Aufgabe 1:
Prüfe anhand des Interviews mit Hermann Ohlicher, ob die Aussagen (a), (b) und (c) zutreffen. Antworte jeweils mit Ja oder Nein und zitiere die entscheidenden Worte wörtlich.
(a) Ohlicher gehört dem Ehrenrat des VfB Stuttgart an.
(b) Das Spiel gegen Werder Bremen am 19. April 1975 gewann Stuttgart.
(c) Die Partie gegen Bremen fand am 28. Spieltag statt.
Aufgabe 2:
Gegen welche Mannschaft spielte Stuttgart laut dem Interview mit Hermann Ohlicher am 19. April 1975?
Aufgabe 3:
Führe das Interview mit Hermann Ohlicher nach seiner letzten Antwort weiter.

───── Textauszug

Hermann Ohlicher stieg mit dem VFB Stuttgart 1975 ab. Als Kapitän des Clubs gelang ihm der Wiederaufstieg. Seine Tipps zur momentanen Krise.

Stuttgart: Als Mitglied des Ehrenrates verfolgt der frühere Mannschaftskapitän Hermann Ohlicher (61) den Weg des VfB Stuttgart genau. Es gibt einiges, was in seinen Augen besser laufen könnte.

 

Herr Ohlicher, erinnern Sie sich noch an den 19. April 1975?

Diesen Tag vergesse ich nicht. Wir spielten gegen Werder Bremen. Das Duell wurde so hochstilisiert - entweder wir gewinnen oder wir steigen ab.

Sie haben nicht gewonnen und sind später dann auch in der Tat abgestiegen.

Ich weiß. Obwohl ich ein Tor geschossen habe, reichte es nur zu einem 2:2. Im Nachhinein verstehe ich trotzdem nicht, warum damals eine solche Weltuntergangsstimmung herrschte. Es war erst der 28. Spieltag - und es wäre noch genug Zeit gewesen, um die Klasse zu halten.

──────────
───── Rohdaten

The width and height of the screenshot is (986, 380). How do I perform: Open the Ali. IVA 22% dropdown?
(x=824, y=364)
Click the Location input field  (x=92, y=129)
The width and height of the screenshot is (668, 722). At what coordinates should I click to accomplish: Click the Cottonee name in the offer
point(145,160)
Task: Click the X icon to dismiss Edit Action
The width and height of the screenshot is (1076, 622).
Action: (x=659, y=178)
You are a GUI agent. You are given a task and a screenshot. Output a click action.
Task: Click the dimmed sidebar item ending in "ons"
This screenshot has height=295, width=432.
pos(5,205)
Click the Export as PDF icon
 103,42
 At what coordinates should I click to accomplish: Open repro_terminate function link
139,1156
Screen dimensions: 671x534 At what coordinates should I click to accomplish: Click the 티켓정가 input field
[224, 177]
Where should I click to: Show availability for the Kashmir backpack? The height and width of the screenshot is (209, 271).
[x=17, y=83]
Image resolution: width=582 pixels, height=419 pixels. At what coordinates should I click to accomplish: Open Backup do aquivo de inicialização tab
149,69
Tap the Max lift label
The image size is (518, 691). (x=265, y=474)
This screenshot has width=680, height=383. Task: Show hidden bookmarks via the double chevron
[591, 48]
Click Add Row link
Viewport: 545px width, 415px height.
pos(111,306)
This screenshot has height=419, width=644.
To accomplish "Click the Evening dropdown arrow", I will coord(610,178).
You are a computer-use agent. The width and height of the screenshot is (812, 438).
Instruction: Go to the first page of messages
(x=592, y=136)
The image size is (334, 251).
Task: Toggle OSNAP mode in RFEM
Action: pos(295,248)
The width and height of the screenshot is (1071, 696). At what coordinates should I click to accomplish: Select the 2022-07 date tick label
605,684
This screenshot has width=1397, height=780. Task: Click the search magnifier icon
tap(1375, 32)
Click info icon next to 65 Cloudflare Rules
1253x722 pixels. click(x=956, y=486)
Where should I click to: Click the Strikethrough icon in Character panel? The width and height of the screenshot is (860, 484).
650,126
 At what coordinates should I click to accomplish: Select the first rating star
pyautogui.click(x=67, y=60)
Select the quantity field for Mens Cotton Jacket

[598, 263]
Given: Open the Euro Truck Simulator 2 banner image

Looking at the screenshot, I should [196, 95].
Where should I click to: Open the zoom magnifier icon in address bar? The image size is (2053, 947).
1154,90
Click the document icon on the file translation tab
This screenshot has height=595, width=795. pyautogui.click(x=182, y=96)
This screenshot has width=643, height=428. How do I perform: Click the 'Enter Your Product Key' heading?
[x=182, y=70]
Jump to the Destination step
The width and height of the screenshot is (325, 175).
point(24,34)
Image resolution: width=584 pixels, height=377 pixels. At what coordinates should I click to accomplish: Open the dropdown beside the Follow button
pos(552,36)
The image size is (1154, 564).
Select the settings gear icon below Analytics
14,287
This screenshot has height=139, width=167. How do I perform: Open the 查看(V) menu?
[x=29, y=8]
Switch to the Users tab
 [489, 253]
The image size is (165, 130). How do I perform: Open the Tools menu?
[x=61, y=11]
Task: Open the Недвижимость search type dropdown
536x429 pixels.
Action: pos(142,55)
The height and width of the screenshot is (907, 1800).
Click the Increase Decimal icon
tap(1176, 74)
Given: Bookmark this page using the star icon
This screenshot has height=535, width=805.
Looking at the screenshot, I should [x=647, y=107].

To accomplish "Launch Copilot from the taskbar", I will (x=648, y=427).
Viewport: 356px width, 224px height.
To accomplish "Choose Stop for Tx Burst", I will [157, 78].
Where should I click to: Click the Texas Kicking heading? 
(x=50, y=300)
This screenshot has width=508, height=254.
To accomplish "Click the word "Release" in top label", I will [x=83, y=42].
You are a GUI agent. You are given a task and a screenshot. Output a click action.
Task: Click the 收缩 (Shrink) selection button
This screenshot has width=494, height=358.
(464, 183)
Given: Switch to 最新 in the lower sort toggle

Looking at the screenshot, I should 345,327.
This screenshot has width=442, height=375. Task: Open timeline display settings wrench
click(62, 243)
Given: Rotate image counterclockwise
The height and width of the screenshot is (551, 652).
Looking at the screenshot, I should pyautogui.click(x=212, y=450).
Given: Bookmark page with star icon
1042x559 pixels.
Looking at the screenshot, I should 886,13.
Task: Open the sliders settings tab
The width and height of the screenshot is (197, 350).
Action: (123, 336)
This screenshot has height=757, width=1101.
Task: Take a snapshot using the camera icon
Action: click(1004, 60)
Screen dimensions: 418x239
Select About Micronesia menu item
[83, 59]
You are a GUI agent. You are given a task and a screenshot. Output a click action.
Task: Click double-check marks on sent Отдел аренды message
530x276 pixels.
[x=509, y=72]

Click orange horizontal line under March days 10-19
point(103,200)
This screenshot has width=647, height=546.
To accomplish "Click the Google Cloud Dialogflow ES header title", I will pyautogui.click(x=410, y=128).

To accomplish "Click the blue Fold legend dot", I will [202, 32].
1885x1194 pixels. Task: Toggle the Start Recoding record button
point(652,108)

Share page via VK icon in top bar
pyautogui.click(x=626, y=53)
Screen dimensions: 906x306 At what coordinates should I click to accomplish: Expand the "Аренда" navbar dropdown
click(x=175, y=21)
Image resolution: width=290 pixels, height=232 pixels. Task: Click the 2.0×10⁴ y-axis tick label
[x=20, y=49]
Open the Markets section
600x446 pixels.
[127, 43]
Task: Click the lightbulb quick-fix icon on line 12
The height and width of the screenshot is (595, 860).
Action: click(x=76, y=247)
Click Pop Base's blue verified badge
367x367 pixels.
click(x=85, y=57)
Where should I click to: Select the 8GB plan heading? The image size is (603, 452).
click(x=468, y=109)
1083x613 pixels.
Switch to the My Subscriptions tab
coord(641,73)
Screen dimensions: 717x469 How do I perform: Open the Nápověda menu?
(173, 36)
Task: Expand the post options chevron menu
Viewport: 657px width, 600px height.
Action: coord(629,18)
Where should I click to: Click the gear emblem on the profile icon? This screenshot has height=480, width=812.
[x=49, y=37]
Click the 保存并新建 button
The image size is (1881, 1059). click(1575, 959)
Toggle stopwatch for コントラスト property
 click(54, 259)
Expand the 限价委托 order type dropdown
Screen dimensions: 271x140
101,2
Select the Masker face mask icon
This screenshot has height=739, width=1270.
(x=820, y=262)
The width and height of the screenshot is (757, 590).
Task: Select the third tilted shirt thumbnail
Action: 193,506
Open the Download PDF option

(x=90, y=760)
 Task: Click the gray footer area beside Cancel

──────────

Antwort 1:
(a) Ja: „Als Mitglied des Ehrenrates verfolgt der frühere Mannschaftskapitän Hermann Ohlicher (61) den Weg des VfB Stuttgart genau.“
(b) Nein: „Obwohl ich ein Tor geschossen habe, reichte es nur zu einem 2:2.“
(c) Ja: „Es war erst der 28. Spieltag“

Antwort 2:
Gegen Werder Bremen.

Antwort 3:
Am Samstag haben wir den 9.April 2011. Der 29. Spieltag steht an - und wieder bestreitet der VfB eine Art Abstiegsendspiel. Die Parallelen zu 1975 liegen auf der Hand.

Der Gegner ist jedoch ein anderer - nämlich Kaiserslautern.

Sehen Sie weitere Unterschiede?

Wir sind damals in Panik verfallen. Das war verheerend. Deshalb habe ich im Januar mit unserem Trainer Bruno Labbadia gesprochen. Ich sagte ihm, dass Rückschläge kommen werden. Aber wichtig ist es, den Weitblick zu bewahren. Denn abgerechnet wird nicht nach dem 28. oder 29. Spieltag, wie wir 1975 glaubten, sondern am Ende. Man kann auch aus den letzten drei Spielen neun Punkte holen und sich retten.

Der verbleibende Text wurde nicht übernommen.